Pucked Up (Pucked 2)
“Maybe one day.” I swirl the dregs of my coffee. “Did you get my email about the fundraiser I wanna plan?”
“I did. That kid really made an impression, huh?”
“He’s an excellent player.”
“I know. There was some camp footage a couple of days back. The interview was a smart move.”
“Amber and Vi think so, and I guess if I wanna get moving on other projects, I need positive publicity.”
My dad smiles and nods. “I’ve already started talking to some of the coaches for the minors to see if they have players who might want to be involved. Whatever you need, I’m here for you—and not just for business stuff, either.”
“I know, Dad. It’s just easier for me to focus on the fundraiser right now.”
He doesn’t push it, which is one of the great things about my dad. He’ll offer his help, but he won’t force it on me. We spend the next hour compiling a list of contacts and players we think will want to be involved in the exhibition game. If I want this to happen, I need to work fast so we can set it all up before training starts in a little over a month. It’ll be a lot of work, but I need something to fill my time, so I’m ready.***Over the next week or so Violet stops by often to help me work on setting up the fundraiser. She maintains that things are okay with Alex, and I trust her to tell me if it’s not. Also, she’s a seriously sucky liar.
“Soooo . . . I was talking to Daisy yesterday,” she says, faux casually on Wednesday.
I don’t look away from my laptop screen. “Oh, yeah?” I don’t want to care about what’s going on with Sunny, but I do. I can’t stop thinking about her. I’m obsessive about visiting her social media feeds. The only thing she’s posted is an inspirational quote about karma. I haven’t called her back, and now that it’s been more than a week, I don’t even know what I’d say.
“She says Sunny’s still moping.”
“You said that’s normal for girls.”
“She won’t even do spa days with Daisy when she has time off. And she’s not eating.”
“None of that sounds good.” Since the family intervention, I’ve been going to the gym daily, and I’m back on my preseason diet. It means eating nothing I enjoy and being exhausted at the end of every day. But that makes it easier to sleep. It also means I’m completely unavailable to go out at night with Lance and the other guys. I’m not drinking, so the bars aren’t fun. I’ve also deleted all the honeys on my contact list. Regardless of whether Sunny and I get back together, I’m not going back to that.

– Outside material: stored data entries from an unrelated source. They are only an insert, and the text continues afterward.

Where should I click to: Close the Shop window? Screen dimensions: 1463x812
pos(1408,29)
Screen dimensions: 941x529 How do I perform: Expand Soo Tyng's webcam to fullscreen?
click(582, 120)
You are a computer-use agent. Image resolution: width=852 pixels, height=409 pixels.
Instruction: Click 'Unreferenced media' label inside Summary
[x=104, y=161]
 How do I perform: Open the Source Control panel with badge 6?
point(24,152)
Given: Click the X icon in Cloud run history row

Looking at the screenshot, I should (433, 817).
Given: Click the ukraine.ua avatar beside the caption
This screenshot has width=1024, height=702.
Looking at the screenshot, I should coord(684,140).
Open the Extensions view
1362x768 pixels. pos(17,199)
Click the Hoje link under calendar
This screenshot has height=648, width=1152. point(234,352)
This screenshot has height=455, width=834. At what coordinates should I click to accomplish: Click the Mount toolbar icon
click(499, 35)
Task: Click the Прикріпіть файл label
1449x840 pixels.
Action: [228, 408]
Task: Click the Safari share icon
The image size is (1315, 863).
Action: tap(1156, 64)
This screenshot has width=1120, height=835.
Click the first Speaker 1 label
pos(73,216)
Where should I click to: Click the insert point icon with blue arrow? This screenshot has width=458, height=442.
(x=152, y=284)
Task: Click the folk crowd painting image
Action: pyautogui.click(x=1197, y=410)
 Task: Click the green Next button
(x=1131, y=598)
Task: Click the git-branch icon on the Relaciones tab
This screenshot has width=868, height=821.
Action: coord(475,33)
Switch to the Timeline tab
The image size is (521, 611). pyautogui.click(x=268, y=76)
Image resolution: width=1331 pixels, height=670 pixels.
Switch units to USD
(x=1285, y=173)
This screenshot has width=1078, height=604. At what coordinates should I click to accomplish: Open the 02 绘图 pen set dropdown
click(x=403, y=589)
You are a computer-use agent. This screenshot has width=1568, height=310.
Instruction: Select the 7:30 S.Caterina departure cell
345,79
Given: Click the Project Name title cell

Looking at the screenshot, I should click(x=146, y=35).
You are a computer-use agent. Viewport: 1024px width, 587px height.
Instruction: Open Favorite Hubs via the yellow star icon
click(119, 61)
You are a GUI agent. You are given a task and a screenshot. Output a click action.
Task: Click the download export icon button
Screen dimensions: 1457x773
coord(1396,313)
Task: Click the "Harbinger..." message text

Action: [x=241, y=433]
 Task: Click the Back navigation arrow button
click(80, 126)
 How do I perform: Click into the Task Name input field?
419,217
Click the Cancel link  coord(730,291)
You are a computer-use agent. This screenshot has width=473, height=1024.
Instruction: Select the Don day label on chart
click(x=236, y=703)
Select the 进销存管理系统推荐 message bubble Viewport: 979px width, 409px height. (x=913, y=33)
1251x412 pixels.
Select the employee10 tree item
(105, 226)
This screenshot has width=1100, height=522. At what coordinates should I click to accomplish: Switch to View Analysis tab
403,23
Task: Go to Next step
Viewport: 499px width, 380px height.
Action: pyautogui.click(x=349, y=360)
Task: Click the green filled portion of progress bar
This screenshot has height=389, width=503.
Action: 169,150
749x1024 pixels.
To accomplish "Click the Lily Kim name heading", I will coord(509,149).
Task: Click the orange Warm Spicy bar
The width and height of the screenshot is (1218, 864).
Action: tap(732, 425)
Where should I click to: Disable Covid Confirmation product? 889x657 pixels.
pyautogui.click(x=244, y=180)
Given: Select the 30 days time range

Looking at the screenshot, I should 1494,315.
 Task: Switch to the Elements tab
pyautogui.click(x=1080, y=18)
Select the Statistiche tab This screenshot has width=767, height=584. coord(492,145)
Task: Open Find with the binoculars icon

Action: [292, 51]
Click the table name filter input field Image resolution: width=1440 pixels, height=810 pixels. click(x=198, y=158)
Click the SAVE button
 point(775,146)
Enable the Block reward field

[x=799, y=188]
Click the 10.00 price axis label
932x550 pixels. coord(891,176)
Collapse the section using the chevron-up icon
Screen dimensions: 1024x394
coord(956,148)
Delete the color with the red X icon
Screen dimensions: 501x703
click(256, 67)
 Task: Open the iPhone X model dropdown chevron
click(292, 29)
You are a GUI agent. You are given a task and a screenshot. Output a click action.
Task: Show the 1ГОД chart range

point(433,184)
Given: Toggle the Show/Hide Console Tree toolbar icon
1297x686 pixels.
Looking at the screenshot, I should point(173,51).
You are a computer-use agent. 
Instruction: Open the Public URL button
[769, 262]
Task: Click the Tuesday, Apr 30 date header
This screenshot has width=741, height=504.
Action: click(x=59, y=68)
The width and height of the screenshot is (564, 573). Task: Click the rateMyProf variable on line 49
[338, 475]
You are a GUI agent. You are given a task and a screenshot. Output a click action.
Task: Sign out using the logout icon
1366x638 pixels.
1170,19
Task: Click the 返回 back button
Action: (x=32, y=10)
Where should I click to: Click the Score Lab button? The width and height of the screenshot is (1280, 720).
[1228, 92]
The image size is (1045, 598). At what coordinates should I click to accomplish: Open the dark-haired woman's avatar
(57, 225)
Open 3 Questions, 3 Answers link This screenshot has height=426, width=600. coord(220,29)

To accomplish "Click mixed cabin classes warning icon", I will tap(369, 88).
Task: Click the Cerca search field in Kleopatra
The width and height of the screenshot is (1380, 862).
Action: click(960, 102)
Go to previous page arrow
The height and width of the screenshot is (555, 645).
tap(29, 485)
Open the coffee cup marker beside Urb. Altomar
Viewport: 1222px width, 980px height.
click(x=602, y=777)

“It isn’t good for the people who have to live with her every day, but for you it is,” Vi explains. “The stages of relationship mourning are complex for women. We have phases. The moping part means she’s not happy about the choice she made. No spa days means she’s punishing herself for not talking things out—or whatever she needs to punish herself for. The not eating is something some girls do when they’re sad.”
“You don’t not eat.” When Vi and Waters broke up earlier this year, she was all over the dairy treats, even though she can’t actually tolerate them.
Vi flips her ponytail over her shoulder. “That’s where the complex part comes in. Not all girls stop eating. Some of us do the opposite. Like me. I eat ice cream because it tastes good and it makes me feel like crap on the inside. It gives me the moops, so it’s like punishment, and it ensures I won’t gain the post-breakup ten pounds because it all comes out the other end anyway.”
“That’s seriously messed up, Vi.”
“Maybe, but it serves its purpose.”
“You were eating ice cream earlier this week.”
“I was sympathy eating. Sometimes I pick fights with Alex so I have an excuse to eat dairy. Don’t you ever tell him that, or I’ll wax a spot on the top of your head so you look like you’re losing your hair.” She makes a circle over her skull.
She’s always threatening to wax and/or shave parts of my body. She has yet to actually follow through, so I’m not worried. “Why would you pick a fight with him?”
“Not like a real fight. Just, like, you know, leaving the dishes out of the dishwasher, or the cap off the toothpaste, or forgetting to buy new lube so we can’t have marathon sex—that kind of thing.”
I give her the eye. “Sometimes it’s like you’ve been my sister my entire life, and then you have to go and overshare and ruin it all.”
“Isn’t that what makes our relationship awesome? Can you imagine if you’d had a crush on me when our parents first got married? That would’ve been wicked messed, eh? We’d probably have our own reality TV show.”